感動や感激は技術的な側面で語られるのではなく、シナリオライティングやドラマメイキングという物語を共有したいという新たな価値を形成する。
イベントや体験学習が集合地となる特集型学習の時代は、生き方のヒント、過ごし方のヒントが新たな価値学習のフレームワークとなっている。
映画や演劇のような時間の流れを持つ芸術表現はドラマメイクとしてよく理解できる。 我々はドラマデザイナー、ドラマクリエイター、ドラマアーティストとなり、様々な表現芸術を塗り替えていく。

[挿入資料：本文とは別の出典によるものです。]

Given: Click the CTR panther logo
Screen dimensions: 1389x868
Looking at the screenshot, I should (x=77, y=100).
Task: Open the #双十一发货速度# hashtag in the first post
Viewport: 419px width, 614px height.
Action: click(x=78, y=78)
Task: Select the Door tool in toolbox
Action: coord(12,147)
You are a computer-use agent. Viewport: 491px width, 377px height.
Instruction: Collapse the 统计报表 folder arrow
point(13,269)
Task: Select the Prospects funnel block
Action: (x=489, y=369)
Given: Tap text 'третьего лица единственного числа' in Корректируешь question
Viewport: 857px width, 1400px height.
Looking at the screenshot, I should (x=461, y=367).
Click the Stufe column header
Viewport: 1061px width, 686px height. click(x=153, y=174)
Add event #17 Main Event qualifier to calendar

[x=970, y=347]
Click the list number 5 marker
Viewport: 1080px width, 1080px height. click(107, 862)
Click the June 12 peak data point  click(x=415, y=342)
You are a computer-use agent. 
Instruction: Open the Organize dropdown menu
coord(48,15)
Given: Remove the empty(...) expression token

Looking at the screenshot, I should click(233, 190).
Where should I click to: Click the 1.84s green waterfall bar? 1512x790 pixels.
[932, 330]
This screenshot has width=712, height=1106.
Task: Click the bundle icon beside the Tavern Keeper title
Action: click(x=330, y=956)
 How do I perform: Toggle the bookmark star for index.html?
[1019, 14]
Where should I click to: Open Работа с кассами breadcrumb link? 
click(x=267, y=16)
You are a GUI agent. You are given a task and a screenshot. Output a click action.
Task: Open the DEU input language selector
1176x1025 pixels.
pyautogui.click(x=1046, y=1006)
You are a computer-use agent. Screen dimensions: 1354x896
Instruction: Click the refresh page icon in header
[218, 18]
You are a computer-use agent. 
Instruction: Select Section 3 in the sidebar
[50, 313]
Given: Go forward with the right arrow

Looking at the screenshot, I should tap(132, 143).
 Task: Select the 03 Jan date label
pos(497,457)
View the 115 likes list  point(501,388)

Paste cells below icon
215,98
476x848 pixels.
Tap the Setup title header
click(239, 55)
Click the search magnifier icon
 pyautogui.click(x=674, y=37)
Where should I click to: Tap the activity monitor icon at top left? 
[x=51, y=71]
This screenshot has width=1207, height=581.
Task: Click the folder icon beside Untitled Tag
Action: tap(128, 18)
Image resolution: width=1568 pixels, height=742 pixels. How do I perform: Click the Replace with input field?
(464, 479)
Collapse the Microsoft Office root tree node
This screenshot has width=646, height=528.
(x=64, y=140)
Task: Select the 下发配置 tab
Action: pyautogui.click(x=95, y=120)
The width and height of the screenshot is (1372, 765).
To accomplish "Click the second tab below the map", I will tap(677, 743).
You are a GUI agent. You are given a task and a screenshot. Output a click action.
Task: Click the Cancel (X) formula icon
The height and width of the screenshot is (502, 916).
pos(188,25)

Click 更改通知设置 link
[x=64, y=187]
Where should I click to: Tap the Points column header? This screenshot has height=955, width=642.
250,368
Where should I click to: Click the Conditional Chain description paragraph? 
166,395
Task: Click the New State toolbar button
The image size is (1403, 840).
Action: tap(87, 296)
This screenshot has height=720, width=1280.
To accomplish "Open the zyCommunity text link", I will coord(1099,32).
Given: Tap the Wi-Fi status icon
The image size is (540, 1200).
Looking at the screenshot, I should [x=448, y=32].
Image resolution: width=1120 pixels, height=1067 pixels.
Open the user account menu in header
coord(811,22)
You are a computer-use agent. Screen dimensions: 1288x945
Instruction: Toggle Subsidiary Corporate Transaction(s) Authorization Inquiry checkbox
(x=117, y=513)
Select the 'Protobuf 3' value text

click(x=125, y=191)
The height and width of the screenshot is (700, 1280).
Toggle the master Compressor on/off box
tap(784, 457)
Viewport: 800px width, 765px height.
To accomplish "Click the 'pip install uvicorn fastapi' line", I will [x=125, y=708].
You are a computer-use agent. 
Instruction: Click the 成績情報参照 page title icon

例えば、ミュージカルも劇場で観覧する情況から脱皮して、カフェやレストランなど日常の中で感受できるクラブドラマとなれば、カフェもまた、シアターである。
ショッピングセンターはホテルやミュージアムなどを組み込み、時間の過ごし方そのものにミッションを切り替えていかなければならない。
今号の『美術手帖』は、その気づきが詰まった特集となっている。ヒットドラマが出ると、生き方としての価値軸が一つが社会表現となる。
人生ドラマは、スクリーンに映し出された演者を超えて、生活者一人ひとりを感化する。そして、その人の時代性と独自性を高め、その価値は市場化して行く。
感動をドラマツーリズムと見切った時、その流れを確認することができる。その片鱗を特集した今号の『美術手帖』は時代と合流している。